- _TEXTO DE ORIGEM_
Por outro lado, a despeito do tratamento dado pelo referido artigo do CTN, a LEF estabelece em seu art. 8º, § 2º, o despacho ordenatório da citação como outra causa de interrupção da prescrição, e, em seu art. 40, a suspensão da prescrição quando não localizado o devedor ou bens passíveis de penhora. Preliminarmente, faz-se necessário lembrar que, enquanto a Lei nº 6.830/80 (LEF) é de natureza ordinária, o Código Tributário Nacional foi recepcionado com status de lei complementar pelo ordenamento jurídico nacional. Nesse diapasão, apesar do fato de tanto o art. 174 do CTN quanto os arts. 8º, § 2º e 40 da LEF tratarem da prescrição tributária, a diferença hierárquica existente entre ambos determinou o questionamento acerca da aplicabilidade ou não dos preceitos estabelecidos pela LEF.


Com o devido respeito aos que defendem a possibilidade de plena aplicação dos referidos dispositivos da Lei de Execuções Fiscais, a hierarquia legal impede o estabelecimento de hipóteses de interrupção diversas das previstas no art. 174 do CTN, senão por meio de lei complementar. No que tange à suspensão da prescrição, sua inaplicabilidade decorre da Constituição Federal, e não diretamente pelo CTN, razão pela qual será tratado em separado.

- _INSTRUÇÕES DO EXERCÍCIO_
• A. Liste todos os dispositivos legais que o texto de origem cita pelo número do artigo, indicando a lei a que cada um pertence.
• B. Com base no texto de origem, diga se cada afirmação a seguir está de acordo com ele e cite as palavras do texto que justificam a resposta.
(i) O Código Tributário Nacional foi recepcionado com status de lei complementar.
(ii) A Lei nº 6.830/80 tem natureza de lei complementar.
(iii) A inaplicabilidade da suspensão da prescrição decorre diretamente do CTN.

- _REGISTROS EXTRAÍDOS_
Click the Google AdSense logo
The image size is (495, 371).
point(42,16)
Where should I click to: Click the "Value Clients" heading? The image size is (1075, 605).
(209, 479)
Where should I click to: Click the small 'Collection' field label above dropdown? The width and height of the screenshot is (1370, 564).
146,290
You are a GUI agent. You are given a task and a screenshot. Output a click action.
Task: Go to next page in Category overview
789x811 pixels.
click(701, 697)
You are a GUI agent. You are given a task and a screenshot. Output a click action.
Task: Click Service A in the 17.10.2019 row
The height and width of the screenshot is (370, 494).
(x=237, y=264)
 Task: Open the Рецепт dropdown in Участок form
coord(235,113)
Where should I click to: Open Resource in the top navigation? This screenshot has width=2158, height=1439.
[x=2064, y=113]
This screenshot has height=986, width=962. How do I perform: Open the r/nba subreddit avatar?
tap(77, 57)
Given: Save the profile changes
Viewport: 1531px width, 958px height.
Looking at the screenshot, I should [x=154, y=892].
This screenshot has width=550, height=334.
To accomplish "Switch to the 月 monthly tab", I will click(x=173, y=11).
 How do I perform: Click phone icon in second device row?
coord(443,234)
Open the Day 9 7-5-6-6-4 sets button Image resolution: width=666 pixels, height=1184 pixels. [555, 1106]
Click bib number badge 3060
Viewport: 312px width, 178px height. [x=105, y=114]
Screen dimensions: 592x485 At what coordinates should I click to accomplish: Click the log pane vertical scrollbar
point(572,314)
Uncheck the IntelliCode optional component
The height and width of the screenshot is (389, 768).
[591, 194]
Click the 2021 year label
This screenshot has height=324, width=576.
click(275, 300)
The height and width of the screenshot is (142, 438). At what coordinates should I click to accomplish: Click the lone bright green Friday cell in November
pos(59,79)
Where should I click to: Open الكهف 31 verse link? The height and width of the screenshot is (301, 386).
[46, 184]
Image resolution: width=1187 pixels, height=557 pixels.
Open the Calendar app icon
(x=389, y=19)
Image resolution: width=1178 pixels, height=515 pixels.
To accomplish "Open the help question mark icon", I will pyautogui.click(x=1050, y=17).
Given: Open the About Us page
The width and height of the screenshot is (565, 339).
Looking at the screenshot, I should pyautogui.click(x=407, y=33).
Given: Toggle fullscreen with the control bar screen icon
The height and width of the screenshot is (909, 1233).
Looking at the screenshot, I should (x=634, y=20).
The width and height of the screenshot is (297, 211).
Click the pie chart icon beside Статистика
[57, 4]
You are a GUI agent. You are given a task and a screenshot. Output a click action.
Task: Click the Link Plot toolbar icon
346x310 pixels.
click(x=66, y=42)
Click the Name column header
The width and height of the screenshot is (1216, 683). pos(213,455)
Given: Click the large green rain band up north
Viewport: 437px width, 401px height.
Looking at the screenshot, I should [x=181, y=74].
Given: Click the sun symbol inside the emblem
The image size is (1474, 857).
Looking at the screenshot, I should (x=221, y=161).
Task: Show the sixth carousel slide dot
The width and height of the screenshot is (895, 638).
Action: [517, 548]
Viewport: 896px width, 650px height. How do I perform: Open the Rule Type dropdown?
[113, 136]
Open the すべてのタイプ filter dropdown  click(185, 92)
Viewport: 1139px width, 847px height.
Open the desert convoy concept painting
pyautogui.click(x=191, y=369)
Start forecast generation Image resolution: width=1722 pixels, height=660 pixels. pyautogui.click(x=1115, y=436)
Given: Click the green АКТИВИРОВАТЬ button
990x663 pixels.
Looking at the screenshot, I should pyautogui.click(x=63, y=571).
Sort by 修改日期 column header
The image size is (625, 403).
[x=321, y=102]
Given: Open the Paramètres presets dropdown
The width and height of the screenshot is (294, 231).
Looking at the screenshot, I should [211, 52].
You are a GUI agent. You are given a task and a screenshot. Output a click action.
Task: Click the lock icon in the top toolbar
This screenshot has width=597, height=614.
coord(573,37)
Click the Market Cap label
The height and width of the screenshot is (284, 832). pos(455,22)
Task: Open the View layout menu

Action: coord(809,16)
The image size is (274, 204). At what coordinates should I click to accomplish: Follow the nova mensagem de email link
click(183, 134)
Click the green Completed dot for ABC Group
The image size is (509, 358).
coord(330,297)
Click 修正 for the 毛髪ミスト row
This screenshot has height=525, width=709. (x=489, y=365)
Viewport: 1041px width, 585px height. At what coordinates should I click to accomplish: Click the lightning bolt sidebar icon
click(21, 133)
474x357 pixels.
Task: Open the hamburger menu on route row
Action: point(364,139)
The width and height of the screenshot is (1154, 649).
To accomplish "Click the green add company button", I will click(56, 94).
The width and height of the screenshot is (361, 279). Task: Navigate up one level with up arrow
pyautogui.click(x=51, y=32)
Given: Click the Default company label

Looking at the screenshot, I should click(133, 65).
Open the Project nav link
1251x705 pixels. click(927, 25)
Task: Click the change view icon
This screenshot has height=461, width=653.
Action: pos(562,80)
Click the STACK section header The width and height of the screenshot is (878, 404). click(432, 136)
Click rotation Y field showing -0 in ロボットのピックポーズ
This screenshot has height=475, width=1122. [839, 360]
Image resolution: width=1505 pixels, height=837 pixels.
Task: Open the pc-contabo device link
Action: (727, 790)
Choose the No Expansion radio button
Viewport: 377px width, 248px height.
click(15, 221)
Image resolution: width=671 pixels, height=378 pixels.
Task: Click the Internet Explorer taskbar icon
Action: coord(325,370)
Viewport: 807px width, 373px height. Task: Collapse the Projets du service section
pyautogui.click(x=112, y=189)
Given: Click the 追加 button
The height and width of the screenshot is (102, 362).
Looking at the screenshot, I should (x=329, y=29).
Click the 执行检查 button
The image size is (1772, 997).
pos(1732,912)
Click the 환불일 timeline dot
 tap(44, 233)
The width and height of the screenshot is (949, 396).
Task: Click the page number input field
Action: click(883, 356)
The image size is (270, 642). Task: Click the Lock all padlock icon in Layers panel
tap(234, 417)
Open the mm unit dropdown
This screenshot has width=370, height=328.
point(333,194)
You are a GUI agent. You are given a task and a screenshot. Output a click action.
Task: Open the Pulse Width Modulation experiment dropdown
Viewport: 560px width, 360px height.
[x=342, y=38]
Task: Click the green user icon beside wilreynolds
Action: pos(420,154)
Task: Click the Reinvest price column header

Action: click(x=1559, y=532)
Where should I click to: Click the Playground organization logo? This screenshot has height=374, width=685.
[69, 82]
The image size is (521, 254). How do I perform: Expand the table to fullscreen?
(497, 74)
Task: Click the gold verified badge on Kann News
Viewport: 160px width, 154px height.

- _RESPOSTAS_
• A.
Art. 174 do CTN
Art. 8º, § 2º, da LEF
Art. 40 da LEF

• B.
(i) Sim: "o Código Tributário Nacional foi recepcionado com status de lei complementar pelo ordenamento jurídico nacional".
(ii) Não: "a Lei nº 6.830/80 (LEF) é de natureza ordinária".
(iii) Não: "sua inaplicabilidade decorre da Constituição Federal, e não diretamente pelo CTN".